= TASK DIRECTIONS =
Reproduce the items below word for word, from the line containing "Sloupky čtvercové (235, 224)" through the last line of the items, with both ends included.

= MATERIAL FOR THIS TASK =

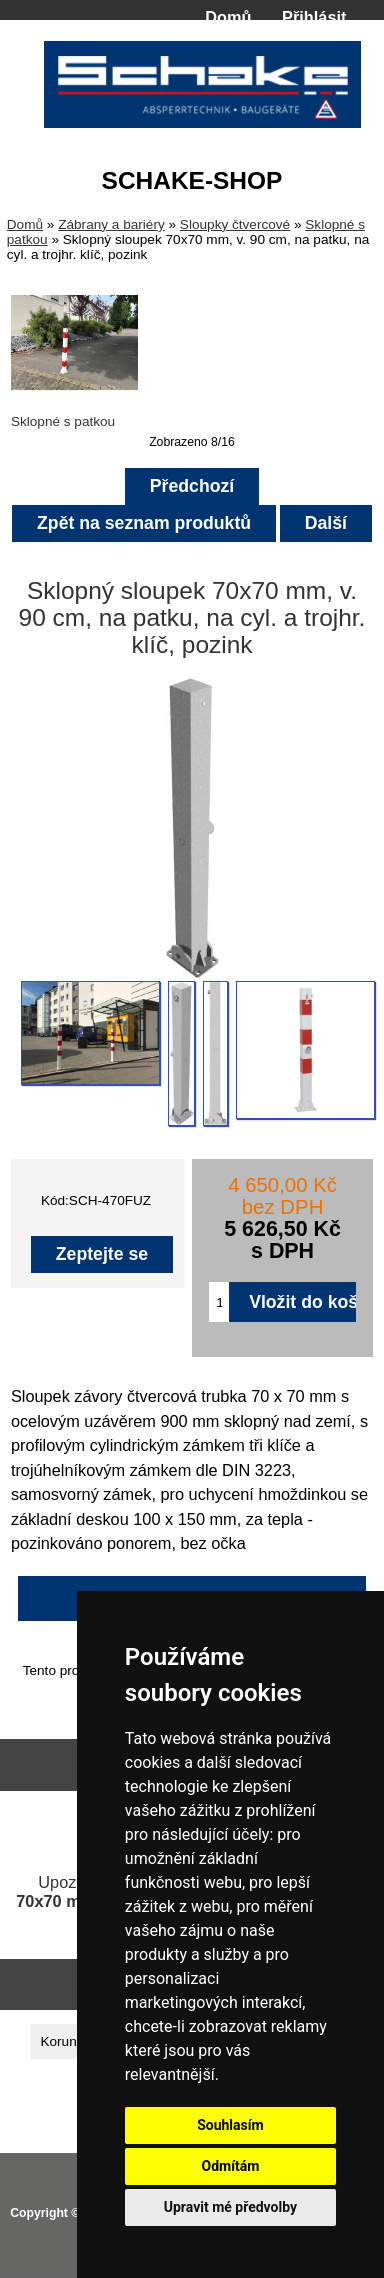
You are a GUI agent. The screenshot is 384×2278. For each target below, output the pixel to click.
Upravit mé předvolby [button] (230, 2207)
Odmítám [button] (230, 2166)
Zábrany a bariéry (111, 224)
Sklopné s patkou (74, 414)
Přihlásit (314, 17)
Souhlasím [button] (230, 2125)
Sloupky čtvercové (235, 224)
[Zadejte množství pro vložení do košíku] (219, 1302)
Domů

= SOLUTION FOR THIS PROBLEM =
Sloupky čtvercové (235, 224)
[Zadejte množství pro vložení do košíku] (219, 1302)
Domů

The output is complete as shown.